### PROBLEM DESCRIPTION
What is needed is an exact copy of the lines in the entries below from the one holding "Click the delete layer trash icon" through the one holding "Click the Generate button", pictures excluded.

***** LISTED RECORDS *****

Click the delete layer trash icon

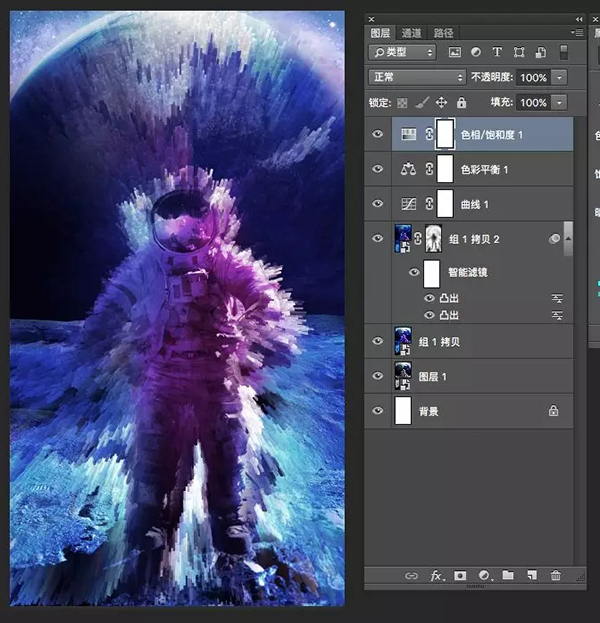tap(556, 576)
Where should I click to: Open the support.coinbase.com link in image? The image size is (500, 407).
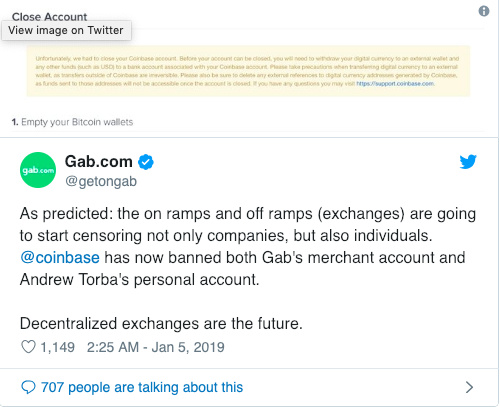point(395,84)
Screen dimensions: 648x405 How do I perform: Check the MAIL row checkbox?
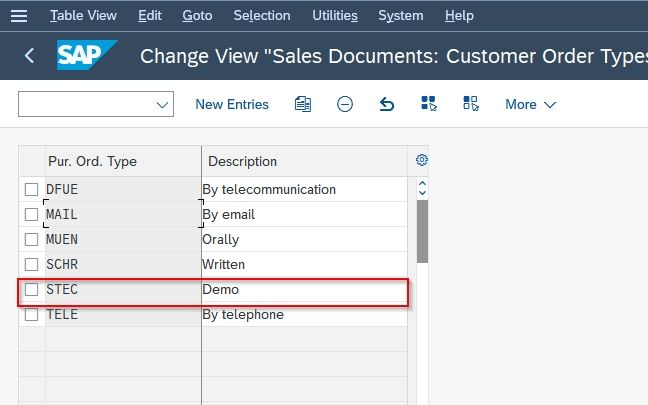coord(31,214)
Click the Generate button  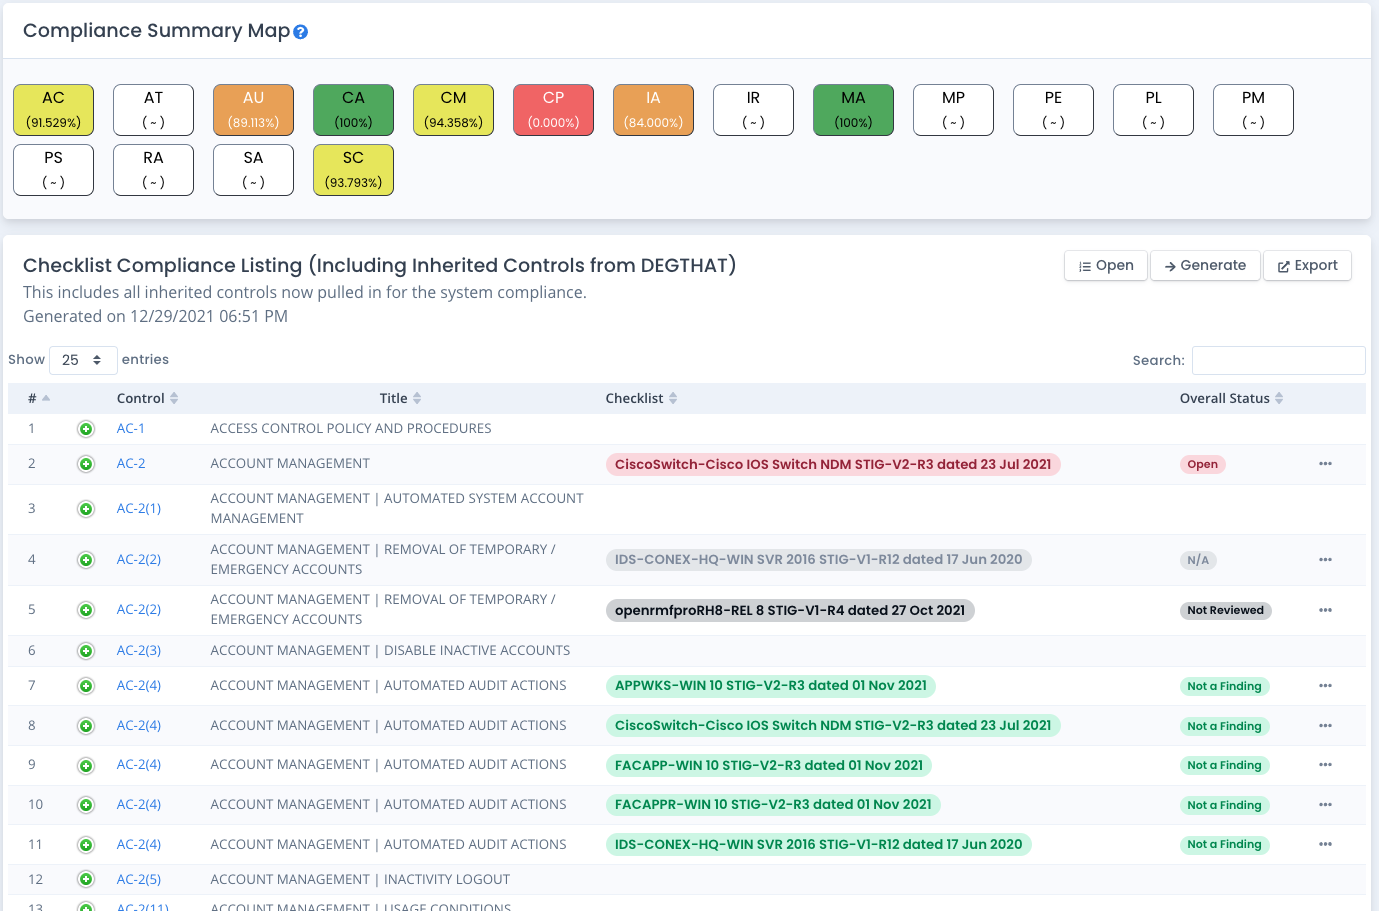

*****
***** LISTED RECORDS *****

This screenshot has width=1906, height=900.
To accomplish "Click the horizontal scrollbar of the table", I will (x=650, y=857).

*****

### SOLUTION BELOW
Click the delete layer trash icon

tap(556, 576)
Where should I click to: Open the support.coinbase.com link in image? The image size is (500, 407).
point(395,84)
Screen dimensions: 648x405 How do I perform: Check the MAIL row checkbox?
coord(31,214)
Click the Generate button  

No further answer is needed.